▶ [Exercise details]:
The answer must restate every entry below word for word.
──────── Provided information
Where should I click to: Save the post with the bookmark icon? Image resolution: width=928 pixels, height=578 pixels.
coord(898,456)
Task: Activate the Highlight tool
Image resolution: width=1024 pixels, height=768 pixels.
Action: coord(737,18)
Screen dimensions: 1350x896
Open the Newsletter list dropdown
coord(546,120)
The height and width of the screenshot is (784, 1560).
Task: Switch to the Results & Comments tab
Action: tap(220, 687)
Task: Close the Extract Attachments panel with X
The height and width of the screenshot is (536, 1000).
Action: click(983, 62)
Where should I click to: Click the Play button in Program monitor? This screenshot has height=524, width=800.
────────────────
▶ [Written response]:
Where should I click to: Save the post with the bookmark icon? Image resolution: width=928 pixels, height=578 pixels.
coord(898,456)
Task: Activate the Highlight tool
Image resolution: width=1024 pixels, height=768 pixels.
Action: coord(737,18)
Screen dimensions: 1350x896
Open the Newsletter list dropdown
coord(546,120)
The height and width of the screenshot is (784, 1560).
Task: Switch to the Results & Comments tab
Action: tap(220, 687)
Task: Close the Extract Attachments panel with X
The height and width of the screenshot is (536, 1000).
Action: click(983, 62)
Where should I click to: Click the Play button in Program monitor? This screenshot has height=524, width=800.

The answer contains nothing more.